Friday, September 2, 2016

GLACIERS CHANGE THE WEATHER




Great sheets of ice change the weather. When the front of a glacier stood at Milwaukee, the weather must have been bitterly cold in Chicago. The climate of the whole world would have been different, and you can see how animals and men would have been forced to move from one place to another in search of food and warmth.
On the other hand, it looks as if only a minor proportion of the whole Ice Age was really taken up by times of glaciation. In between came the interglacial periods. During these times the climate around Chicago was as warm as it is now, and sometimes even warmer. It may interest you to know that the last great glacier melted away less than 10,000 years ago. Professor Ernst Antevs thinks we may be living in an interglacial period and that the Ice Age may not be over yet. So if you want to make a killing in real estate for your several hundred times great-grandchildren, you might buy some land in the Arizona desert or the Sahara.
We do not yet know just why the glaciers appeared and disappeared, as they did. It surely had something to do with an increase in rainfall and a fall in temperature. It probably also had to do with a general tendency for the land to rise at the beginning of the Pleistocene. We know there was some mountain-building at that time. Hence, rain-bearing winds nourished the rising and cooler uplands with snow. An increase in all three of these factors--if they came together--would only have needed to be slight. But exactly why this happened we do not know.

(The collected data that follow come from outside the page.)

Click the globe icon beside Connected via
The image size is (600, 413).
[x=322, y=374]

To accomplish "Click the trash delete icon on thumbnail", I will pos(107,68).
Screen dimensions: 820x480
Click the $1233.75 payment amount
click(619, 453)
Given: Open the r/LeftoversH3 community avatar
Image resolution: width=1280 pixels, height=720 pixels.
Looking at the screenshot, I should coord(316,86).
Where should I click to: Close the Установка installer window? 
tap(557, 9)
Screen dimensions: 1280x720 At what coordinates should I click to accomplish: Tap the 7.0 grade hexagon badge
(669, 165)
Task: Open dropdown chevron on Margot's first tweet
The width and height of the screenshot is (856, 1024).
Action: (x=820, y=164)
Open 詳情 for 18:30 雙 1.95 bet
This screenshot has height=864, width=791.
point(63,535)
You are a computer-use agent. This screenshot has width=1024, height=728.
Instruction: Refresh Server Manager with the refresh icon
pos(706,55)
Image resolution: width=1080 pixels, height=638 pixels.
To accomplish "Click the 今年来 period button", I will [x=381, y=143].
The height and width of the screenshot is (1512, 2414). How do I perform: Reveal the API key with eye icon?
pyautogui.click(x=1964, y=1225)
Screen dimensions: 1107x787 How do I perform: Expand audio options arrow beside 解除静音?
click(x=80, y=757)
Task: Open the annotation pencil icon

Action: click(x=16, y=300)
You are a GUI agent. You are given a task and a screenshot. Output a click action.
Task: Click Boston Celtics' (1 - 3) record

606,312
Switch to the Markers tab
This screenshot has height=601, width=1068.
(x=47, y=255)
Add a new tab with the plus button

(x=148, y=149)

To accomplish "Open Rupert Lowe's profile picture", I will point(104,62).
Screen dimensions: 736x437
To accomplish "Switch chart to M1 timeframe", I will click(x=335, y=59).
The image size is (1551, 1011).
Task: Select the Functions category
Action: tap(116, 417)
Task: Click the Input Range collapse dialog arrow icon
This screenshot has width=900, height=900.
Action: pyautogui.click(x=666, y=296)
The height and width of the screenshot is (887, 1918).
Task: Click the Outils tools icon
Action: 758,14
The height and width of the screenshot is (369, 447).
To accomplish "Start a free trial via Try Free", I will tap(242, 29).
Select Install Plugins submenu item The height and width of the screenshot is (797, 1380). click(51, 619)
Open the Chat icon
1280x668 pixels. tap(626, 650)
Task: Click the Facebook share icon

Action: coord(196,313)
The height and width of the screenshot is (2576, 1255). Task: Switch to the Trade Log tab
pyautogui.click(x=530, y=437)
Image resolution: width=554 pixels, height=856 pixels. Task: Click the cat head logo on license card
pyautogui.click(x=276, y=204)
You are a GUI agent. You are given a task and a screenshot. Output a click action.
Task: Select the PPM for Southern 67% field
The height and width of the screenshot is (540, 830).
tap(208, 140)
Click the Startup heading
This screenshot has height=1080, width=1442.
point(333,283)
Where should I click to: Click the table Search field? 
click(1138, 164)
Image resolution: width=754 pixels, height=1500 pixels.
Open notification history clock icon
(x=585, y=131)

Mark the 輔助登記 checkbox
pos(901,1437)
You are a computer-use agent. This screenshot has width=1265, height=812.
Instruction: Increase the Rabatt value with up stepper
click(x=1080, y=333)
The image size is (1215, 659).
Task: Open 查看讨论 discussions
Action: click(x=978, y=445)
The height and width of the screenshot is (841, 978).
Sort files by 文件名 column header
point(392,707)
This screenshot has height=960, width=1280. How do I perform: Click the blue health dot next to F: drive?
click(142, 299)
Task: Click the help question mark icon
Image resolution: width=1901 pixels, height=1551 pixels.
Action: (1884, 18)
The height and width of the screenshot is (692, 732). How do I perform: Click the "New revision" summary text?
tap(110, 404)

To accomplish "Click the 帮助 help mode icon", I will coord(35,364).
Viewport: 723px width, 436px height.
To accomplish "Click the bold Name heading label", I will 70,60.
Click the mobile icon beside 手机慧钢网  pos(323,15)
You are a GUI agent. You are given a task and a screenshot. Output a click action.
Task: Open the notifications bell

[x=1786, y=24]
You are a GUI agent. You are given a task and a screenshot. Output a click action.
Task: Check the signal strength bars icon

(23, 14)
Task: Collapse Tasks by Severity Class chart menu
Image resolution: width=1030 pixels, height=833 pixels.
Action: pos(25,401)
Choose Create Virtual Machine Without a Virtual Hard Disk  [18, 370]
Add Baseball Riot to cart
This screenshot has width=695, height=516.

The reason I tell you about the glaciers is simply to remind you of the changing world in which prehistoric men lived. Their surroundings--the animals and plants they used for food and the weather they had to protect themselves from--were always changing. On the other hand, this change happened over so long a period of time and was so slow that individual people could not have noticed it. Glaciers, about which they probably knew nothing, moved in hundreds of miles to the north of them.
The people must simply have wandered ever more southward in search of the plants and animals on which they lived. Or some men may have stayed where they were and learned to hunt different animals and eat different foods. Prehistoric men had to keep adapting themselves to new environments and those who were most adaptive were most successful.